I read in Gough Thomas book that once metal barrel is stressed beyond elastic tensile strength limit or something like that a failure is inevitable. It will happen sooner or later but it will happen.
In the 70’s apparently “fatigue” followed by inevitable failure was a “fact” among a segment of the shotgunning public. Thomas, in his book of that period, “Shooting Facts and Fancies”, speaks to the concern in a section entitled, “Do Guns Tire?” and references an enquirer’s concern that a “considerable number of old guns … were coming to the end of their life” due to fatigue. He quotes a “well known” shooting writer (whom he leaves unnamed) who supports this position, “Metal tires with age and use, and becomes subject to fatigue.”
Thomas’ answer? “That is putting things in the woolliest possible terms, and as a general statement is simply not true.”
“… it is not age that induces fatigue in metal, nor is it use, as such, but only repeated stressing above the fatigue limit.”

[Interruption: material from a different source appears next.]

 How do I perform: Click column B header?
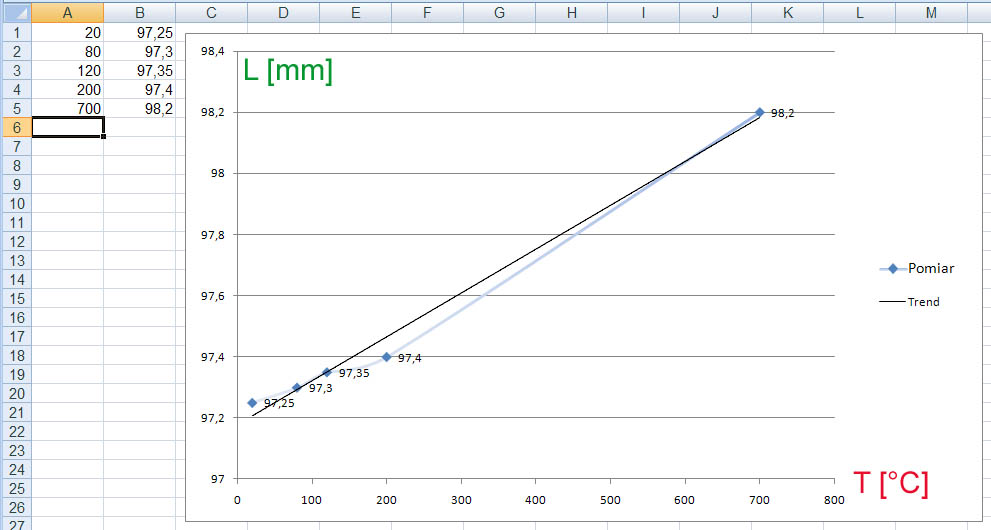click(x=140, y=12)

“The thing that limits the safe life of any good, honestly-made gun is not the fair wear and tear it has had, but outstandingly the abuse or neglect it may have suffered.”
And in conclusion …
“The number of guns of all ages and grades that fail in normal service, other than those that have suffered abuse or neglect, or improper repair or some obstruction in the barrel, is utterly negligible, and the possibility of their so doing is well inside the margin of acceptable risk.
So herein is our dilemma. We may be able to see signs of neglect or abuse but we can’t “see” how the 100+ year old arm that we are shooting was stressed. We can’t know the internals of the metal used in that specific gun. And the designers and makers of these guns themselves didn’t know the fatigue limits of the guns when they made them.
So as I currently await the arrival of a “new” Damascus barreled double I can’t know what it’s experienced in its 121 years. I can only thoroughly inspect and measure it once it’s in hand and then make a determination as to whether it falls within my own “margin of acceptable risk.”